La valeur du dinar ne se décrète pas ; elle se mesure à la puissance de notre force de frappe industrielle et à notre capacité à promouvoir et développer nos exportations. Elle dépend en définitive du degré de notre contribution à l’effort de production, ce qui signifie plus de qualité et plus de productivité. Quand celles-ci déclinent, comme c’est trop souvent le cas dans la fonction et le secteur publics en raison d’absence de leadership et de recrutements inconsidérés sans contrepartie productive, les prix repartent inévitablement à la hausse et les déficits extérieurs explosent. Le recours massif à l’endettement extérieur suffit à peine à freiner momentanément la chute de la monnaie. Quand il se prolonge, il ne fait qu’empirer la situation. Le risque de défaut est vite amplifié par les Agences de notation qui se délectent de voir sombrer les pays dans les affres de la dette : conditionnalité, souveraineté limitée, recours forcé à des mesures d’austérité et médications de cheval qui éradiquent la maladie en tuant le patient. Difficile de s’extraire des fourches caudines du FMI quand on est à ce point dépendant de l’argent des autres. L’heure est grave, le gouverneur de la BCT, Marouane Abbassi, n’a pas manqué de le rappeler. Il se devait de le dire au regard de la mission qui est la sienne. Il a su employer les mots qu’il faut pour provoquer un réel sursaut. Reste qu’il n’est pas établi que la thérapie qu’il propose soit à la mesure des enjeux et de la gravité de la situation. L’augmentation du taux d’intérêt ne saurait se substituer au nécessaire effort de redressement de la production des filières de pétrole et phosphate.
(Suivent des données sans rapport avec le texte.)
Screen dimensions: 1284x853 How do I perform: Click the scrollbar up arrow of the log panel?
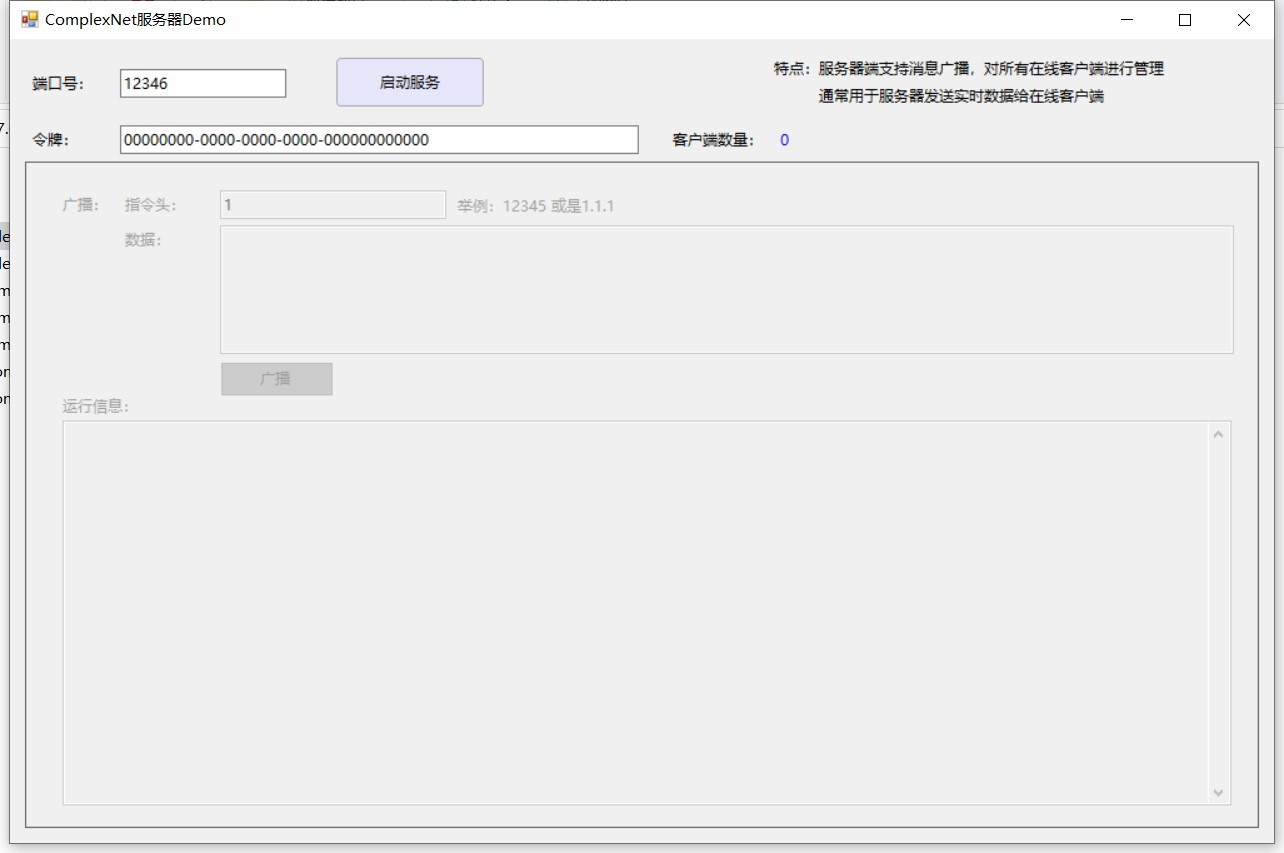coord(1218,432)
Elle va en revanche plomber des entreprises déjà lourdement endettées. On les prive d’air au moment où elles ont le plus besoin d’oxygène.
Et il n’y aura pas assez de carburant, à prix modéré, pour relancer l’investissement, principal moteur de la croissance aujourd’hui très en deçà de son potentiel.
La valeur du dinar est couplée au débit du pétrole et du phosphaté et dérivés, extraits de notre sous-sol. Là est le fond du problème, les vraies racines de l’usure du dinar. Il faut sans plus tarder amorcer notre redressement industriel via une politique d’offre digne de ce nom. L’impératif industriel est incontournable et il est possible de relever ce défi. En mettant en oeuvre des mesures d’appui et d’aide à la compétitivité des entreprises. Les partenaires sociaux doivent convenir d’une accalmie sociale et fiscale. Et prendre l’engagement de donner corps et âme à un nécessaire pacte de croissance. Il n’y a plus de temps à perdre car nous sommes dos au mur. Et il faut l’implication de tous. Des opérateurs économiques qui ne doivent pas céder à la tentation des importations pour contourner le maquis de la bureaucratie et de la législation sociale et fiscale. Des salariés du secteur privé et plus encore du secteur public qui ne craignaient pas pour leurs emplois. Au plus fort de la crise grecque, les fonctionnaires ont vu, à leur corps défendant, leurs salaires baisser de plus de 30% pour sauver ce qui pouvait l’être des finances publiques. L’Etat lui-même n’est pas exempt de reproches ni exonéré d’efforts. A charge pour lui d’aménager un écosystème qui redonnera le goût d’entreprendre et l’envie d’exporter. Car, il y a encore plus nocif et plus grave que la dépréciation prolongée du dinar. La perte de motivation et de confiance fait craindre le pire.